## PROVIDED DATA
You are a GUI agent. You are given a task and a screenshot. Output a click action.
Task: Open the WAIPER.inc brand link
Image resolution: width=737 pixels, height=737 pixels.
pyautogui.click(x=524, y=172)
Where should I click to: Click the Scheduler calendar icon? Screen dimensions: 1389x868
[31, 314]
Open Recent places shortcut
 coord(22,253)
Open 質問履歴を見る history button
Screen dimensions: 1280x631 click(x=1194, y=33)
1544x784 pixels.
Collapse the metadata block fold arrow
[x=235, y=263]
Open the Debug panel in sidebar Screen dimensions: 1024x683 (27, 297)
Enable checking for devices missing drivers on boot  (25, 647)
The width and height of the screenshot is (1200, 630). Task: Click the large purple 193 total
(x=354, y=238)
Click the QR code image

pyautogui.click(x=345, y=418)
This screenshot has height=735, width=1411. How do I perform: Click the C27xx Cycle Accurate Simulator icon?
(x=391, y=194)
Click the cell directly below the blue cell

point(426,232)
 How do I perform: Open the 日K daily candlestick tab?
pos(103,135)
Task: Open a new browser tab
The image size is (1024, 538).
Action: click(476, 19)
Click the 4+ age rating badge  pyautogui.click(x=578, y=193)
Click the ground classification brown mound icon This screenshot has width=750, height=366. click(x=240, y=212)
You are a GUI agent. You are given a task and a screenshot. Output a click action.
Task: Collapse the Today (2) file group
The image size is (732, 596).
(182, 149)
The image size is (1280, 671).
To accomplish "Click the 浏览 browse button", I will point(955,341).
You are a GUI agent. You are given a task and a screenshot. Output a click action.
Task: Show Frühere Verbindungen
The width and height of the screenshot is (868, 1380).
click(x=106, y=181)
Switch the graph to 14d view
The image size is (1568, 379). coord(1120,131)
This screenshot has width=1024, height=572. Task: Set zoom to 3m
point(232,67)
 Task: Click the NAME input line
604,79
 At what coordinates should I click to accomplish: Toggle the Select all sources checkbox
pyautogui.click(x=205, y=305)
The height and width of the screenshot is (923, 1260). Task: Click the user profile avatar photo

## WHAT TO PRODUCE
Copy each of the records above so that nothing differs from the original.

## ANSWER TO THIS TASK
You are a GUI agent. You are given a task and a screenshot. Output a click action.
Task: Open the WAIPER.inc brand link
Image resolution: width=737 pixels, height=737 pixels.
pyautogui.click(x=524, y=172)
Where should I click to: Click the Scheduler calendar icon? Screen dimensions: 1389x868
[31, 314]
Open Recent places shortcut
 coord(22,253)
Open 質問履歴を見る history button
Screen dimensions: 1280x631 click(x=1194, y=33)
1544x784 pixels.
Collapse the metadata block fold arrow
[x=235, y=263]
Open the Debug panel in sidebar Screen dimensions: 1024x683 (27, 297)
Enable checking for devices missing drivers on boot  (25, 647)
The width and height of the screenshot is (1200, 630). Task: Click the large purple 193 total
(x=354, y=238)
Click the QR code image

pyautogui.click(x=345, y=418)
This screenshot has height=735, width=1411. How do I perform: Click the C27xx Cycle Accurate Simulator icon?
(x=391, y=194)
Click the cell directly below the blue cell

point(426,232)
 How do I perform: Open the 日K daily candlestick tab?
pos(103,135)
Task: Open a new browser tab
The image size is (1024, 538).
Action: click(476, 19)
Click the 4+ age rating badge  pyautogui.click(x=578, y=193)
Click the ground classification brown mound icon This screenshot has width=750, height=366. click(x=240, y=212)
You are a GUI agent. You are given a task and a screenshot. Output a click action.
Task: Collapse the Today (2) file group
The image size is (732, 596).
(182, 149)
The image size is (1280, 671).
To accomplish "Click the 浏览 browse button", I will point(955,341).
You are a GUI agent. You are given a task and a screenshot. Output a click action.
Task: Show Frühere Verbindungen
The width and height of the screenshot is (868, 1380).
click(x=106, y=181)
Switch the graph to 14d view
The image size is (1568, 379). coord(1120,131)
This screenshot has width=1024, height=572. Task: Set zoom to 3m
point(232,67)
 Task: Click the NAME input line
604,79
 At what coordinates should I click to accomplish: Toggle the Select all sources checkbox
pyautogui.click(x=205, y=305)
The height and width of the screenshot is (923, 1260). Task: Click the user profile avatar photo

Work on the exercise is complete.